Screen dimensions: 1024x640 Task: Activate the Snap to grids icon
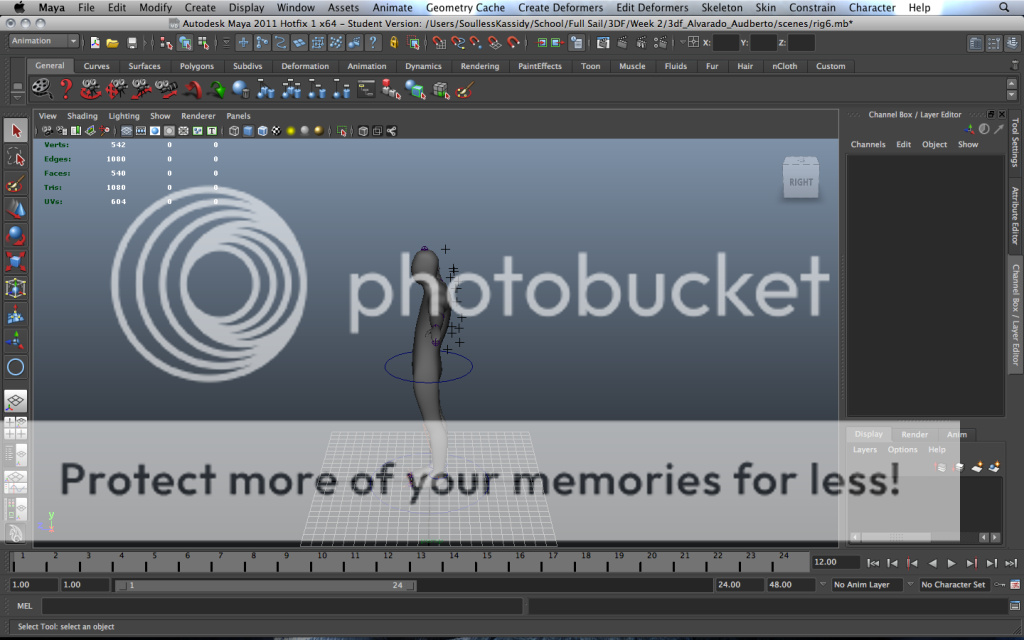pyautogui.click(x=243, y=43)
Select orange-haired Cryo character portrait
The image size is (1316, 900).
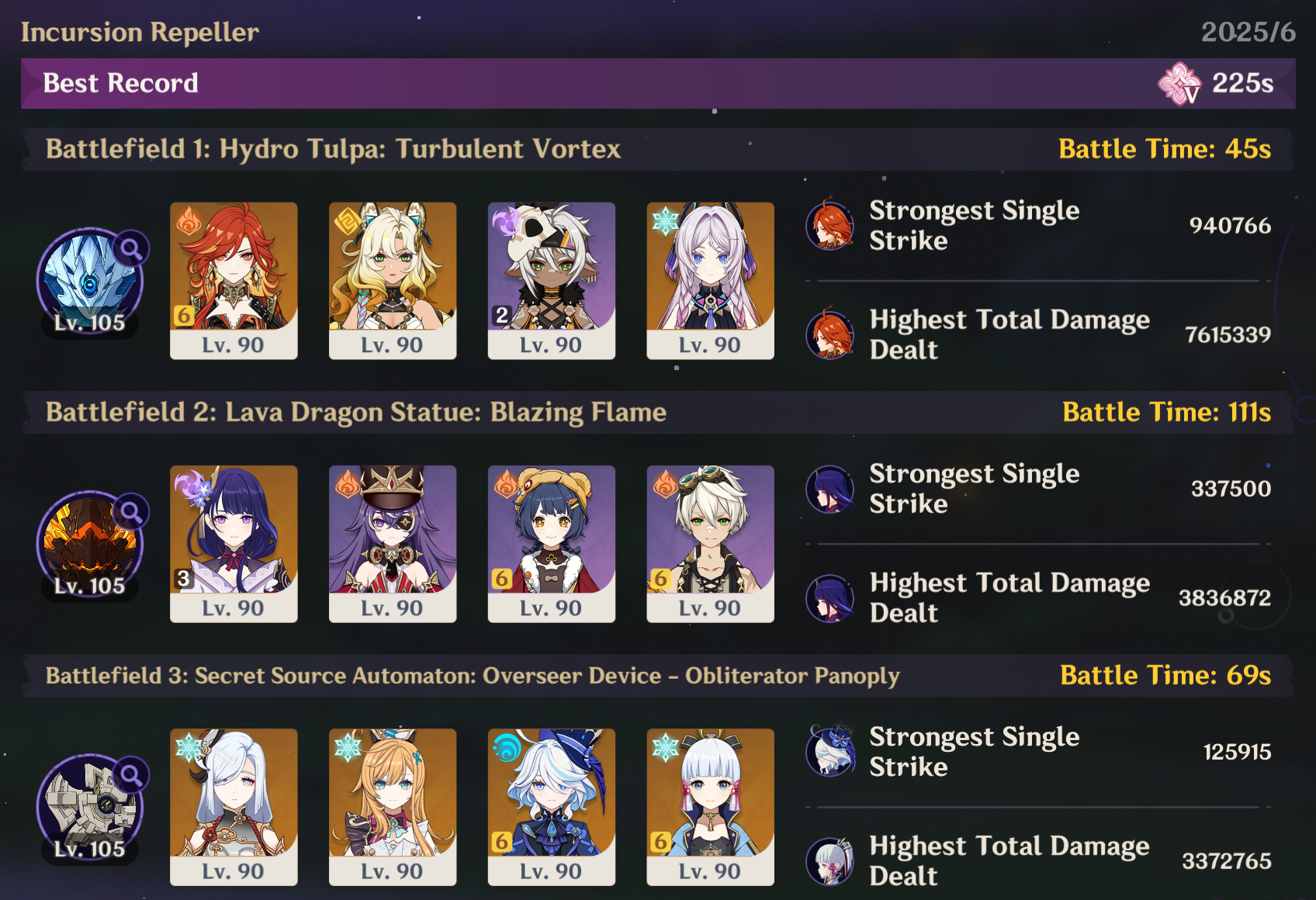point(393,807)
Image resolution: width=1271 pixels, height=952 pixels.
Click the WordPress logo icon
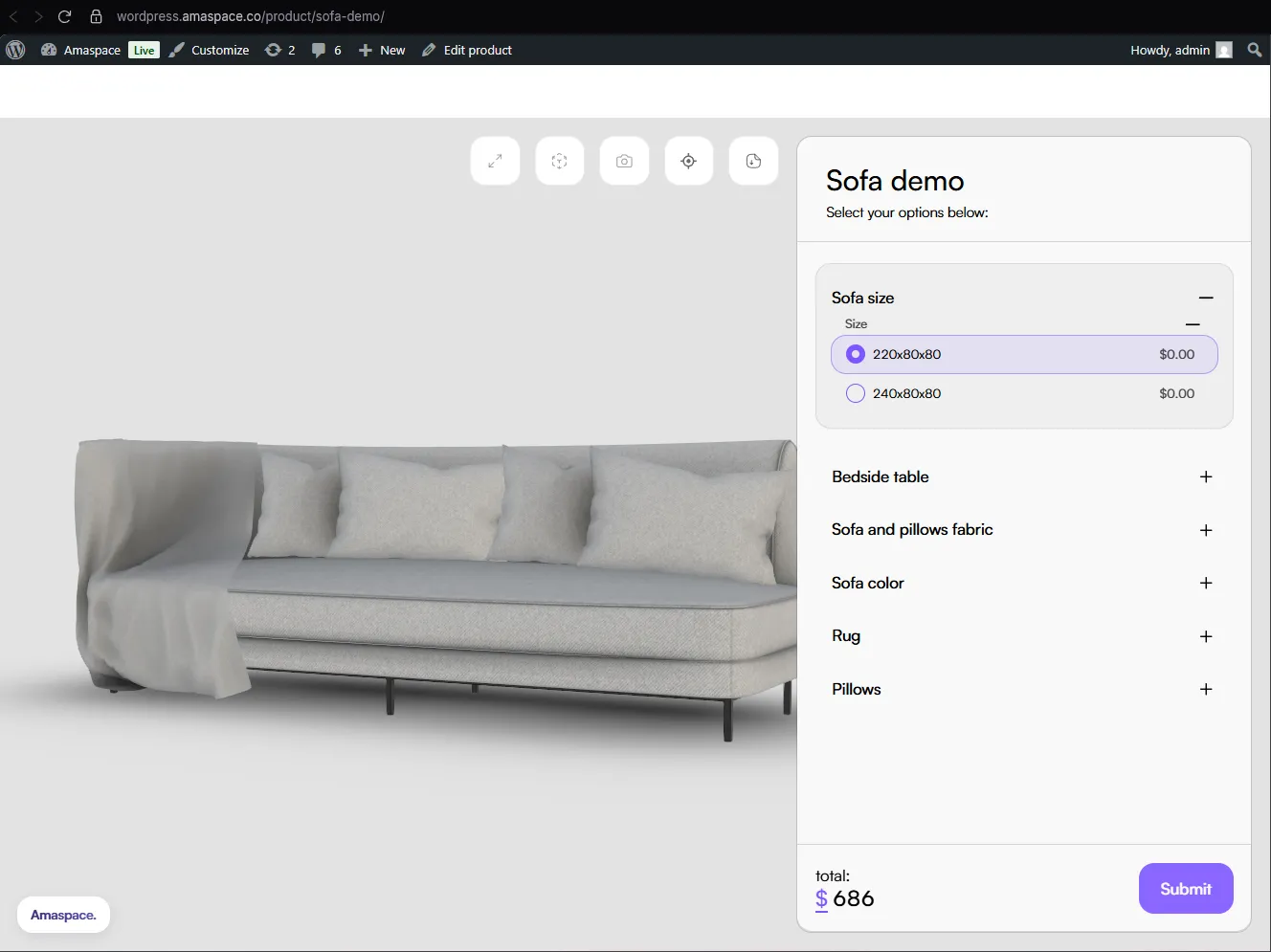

---

▸ Description of the task: Retype exactly, and only, the lines from the one containing "Select orange-haired Cryo character portrait" through the end of the material, leaving aside every picture.

▸ Task solution:
Select orange-haired Cryo character portrait
The image size is (1316, 900).
point(393,807)
Image resolution: width=1271 pixels, height=952 pixels.
Click the WordPress logo icon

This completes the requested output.